1. ABSTRACT

The paper describes the basic principles followed for the dynamic analysis of the behaviors of floating framed structures. The main theoretical results calculated by a computer program system based on a non linear dynamic method of analysis for two self floating, gravity type, drilling and production platforms (200 meter and 90 meter water depth platforms of original Kenmare design), are presented together with experimental results performed on models of said platforms at the Netherlands Ship Model Basin. From the analysis and tests comparison made on the above models, the requirement to adopt a non linear method of analysis, which is not normally used for such type of calculations, is demonstrated.

2. INTRODUCTION

One of the most important problems in the design of floating offshore structures is the dynamic behavior in floating condition. This is obvious for semi submersible drilling platforms, where structural damages and operational delays can be minimized by means of analytical studies in the design stage, but it is significant also for fixed offshore platforms of the type designed by Kenmare, due to the method of installation. In fact for gravity platforms /18/, sometimes subject to long oceanic trips from the construction to the installation site, the floating condition loads are not less significant for the design than those m the standing on bottom condition. Of course, for this type of platform the floating condition is limited in time, and some problems, e. g. fatigue while floating, are not involved. However an incorrect design may cause great difficulties during towing and lead, in extreme conditions, to the loss of the unit. It should be remembered that the great eight above the sea level of this type of platform, towed in upright position, coupled to bad dynamic performance, may cause dynamic stresses, in the upper portion, higher than the maximum stress level reached after installation.

Tecnomare S. p.A. has faced these problems during the design of its 200 m W. D. gravity type platform /18/ and, more recently, in the development of four 90 m W.D. gravity type platforms to be constructed in Northern France and installed offshore Congo, after an ocean voyage of about 6000 miles, during a period of 3 months. For this reason, being there involved non linear phenomena very significant for such structures, the non linear computer system DISMAR, presented in the following pages, has been developed. The main applications of the system together with model tests comparison are presented and discussed.

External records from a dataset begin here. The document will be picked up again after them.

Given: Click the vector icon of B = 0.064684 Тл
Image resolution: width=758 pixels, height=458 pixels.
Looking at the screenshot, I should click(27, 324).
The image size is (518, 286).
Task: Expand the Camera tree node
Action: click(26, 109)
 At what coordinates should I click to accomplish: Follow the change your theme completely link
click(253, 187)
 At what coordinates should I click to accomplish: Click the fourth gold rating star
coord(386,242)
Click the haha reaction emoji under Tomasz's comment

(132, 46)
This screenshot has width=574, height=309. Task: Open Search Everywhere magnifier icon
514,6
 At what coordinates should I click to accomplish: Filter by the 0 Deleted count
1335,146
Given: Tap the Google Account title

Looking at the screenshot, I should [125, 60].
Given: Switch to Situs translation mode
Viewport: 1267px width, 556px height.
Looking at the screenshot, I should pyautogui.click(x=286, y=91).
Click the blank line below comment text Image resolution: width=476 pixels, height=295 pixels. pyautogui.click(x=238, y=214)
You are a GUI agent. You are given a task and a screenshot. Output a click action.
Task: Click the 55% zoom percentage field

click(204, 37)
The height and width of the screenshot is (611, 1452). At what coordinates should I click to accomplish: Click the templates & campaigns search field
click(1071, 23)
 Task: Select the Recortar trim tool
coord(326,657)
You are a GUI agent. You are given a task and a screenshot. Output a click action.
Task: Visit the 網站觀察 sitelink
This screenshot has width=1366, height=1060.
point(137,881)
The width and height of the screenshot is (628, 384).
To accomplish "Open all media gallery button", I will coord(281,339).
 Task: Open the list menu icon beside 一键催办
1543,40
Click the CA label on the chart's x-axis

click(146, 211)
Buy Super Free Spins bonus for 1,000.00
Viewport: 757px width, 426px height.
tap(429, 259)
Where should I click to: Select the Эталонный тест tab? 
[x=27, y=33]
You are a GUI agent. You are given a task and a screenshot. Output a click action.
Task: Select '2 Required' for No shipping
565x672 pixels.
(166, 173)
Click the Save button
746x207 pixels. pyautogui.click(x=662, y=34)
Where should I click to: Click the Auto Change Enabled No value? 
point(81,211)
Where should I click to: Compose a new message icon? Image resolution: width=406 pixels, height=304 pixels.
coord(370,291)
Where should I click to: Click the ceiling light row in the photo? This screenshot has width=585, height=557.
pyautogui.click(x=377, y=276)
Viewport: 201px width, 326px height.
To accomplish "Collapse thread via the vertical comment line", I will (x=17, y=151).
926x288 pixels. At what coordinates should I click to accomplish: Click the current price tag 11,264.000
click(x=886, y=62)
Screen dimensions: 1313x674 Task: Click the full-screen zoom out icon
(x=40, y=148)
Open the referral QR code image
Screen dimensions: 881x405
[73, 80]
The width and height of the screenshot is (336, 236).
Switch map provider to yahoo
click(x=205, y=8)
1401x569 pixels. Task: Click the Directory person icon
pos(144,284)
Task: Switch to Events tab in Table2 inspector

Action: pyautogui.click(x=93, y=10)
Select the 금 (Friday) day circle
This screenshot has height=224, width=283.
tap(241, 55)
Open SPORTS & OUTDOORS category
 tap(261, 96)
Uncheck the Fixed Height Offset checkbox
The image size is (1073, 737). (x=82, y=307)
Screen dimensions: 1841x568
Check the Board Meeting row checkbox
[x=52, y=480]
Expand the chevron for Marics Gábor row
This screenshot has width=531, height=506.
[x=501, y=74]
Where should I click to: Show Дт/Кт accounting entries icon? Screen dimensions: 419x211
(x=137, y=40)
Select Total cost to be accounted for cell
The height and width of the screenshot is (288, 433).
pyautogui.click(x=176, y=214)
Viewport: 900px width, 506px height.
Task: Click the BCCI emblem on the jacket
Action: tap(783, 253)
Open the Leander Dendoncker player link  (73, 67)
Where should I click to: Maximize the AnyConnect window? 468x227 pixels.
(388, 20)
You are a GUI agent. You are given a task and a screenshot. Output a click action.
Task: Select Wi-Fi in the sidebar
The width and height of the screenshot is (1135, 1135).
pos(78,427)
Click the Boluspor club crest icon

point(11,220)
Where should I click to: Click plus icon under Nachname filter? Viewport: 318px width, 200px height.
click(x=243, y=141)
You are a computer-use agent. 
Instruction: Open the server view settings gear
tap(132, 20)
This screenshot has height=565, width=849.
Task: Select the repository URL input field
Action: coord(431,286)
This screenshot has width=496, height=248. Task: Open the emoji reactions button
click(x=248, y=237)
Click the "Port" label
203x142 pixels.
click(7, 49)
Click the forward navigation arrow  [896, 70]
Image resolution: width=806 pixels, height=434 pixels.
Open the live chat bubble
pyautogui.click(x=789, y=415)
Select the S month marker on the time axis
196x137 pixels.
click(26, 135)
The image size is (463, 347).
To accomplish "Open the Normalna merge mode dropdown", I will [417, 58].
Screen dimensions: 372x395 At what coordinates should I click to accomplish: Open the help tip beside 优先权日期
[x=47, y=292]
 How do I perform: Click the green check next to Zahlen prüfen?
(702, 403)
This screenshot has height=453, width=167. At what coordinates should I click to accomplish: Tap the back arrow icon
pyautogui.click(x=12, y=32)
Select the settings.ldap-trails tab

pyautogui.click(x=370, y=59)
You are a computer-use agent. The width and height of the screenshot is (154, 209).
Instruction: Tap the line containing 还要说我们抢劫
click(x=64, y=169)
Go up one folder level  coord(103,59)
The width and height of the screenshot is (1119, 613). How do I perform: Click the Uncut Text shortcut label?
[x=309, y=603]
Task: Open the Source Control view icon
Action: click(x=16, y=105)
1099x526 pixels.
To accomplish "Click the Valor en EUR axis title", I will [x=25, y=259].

3. CRITICAL ANALYSIS OF CURRENTLY EMPLOYED TECHNIQUES
3. 1. Quasi-static Method

Quasi-static method of analysis, widely employed in the past, may be schematized in the following main steps, shown in fig. 3:

  • Structure is assumed to have no motion.

  • Sea state is simulated as a regular, long crested sine wave system; wave height and period are selected on a given probability level.

  • Forces on the restrained structure, due to this wave system and to the associated current and wind speeds, are calculated.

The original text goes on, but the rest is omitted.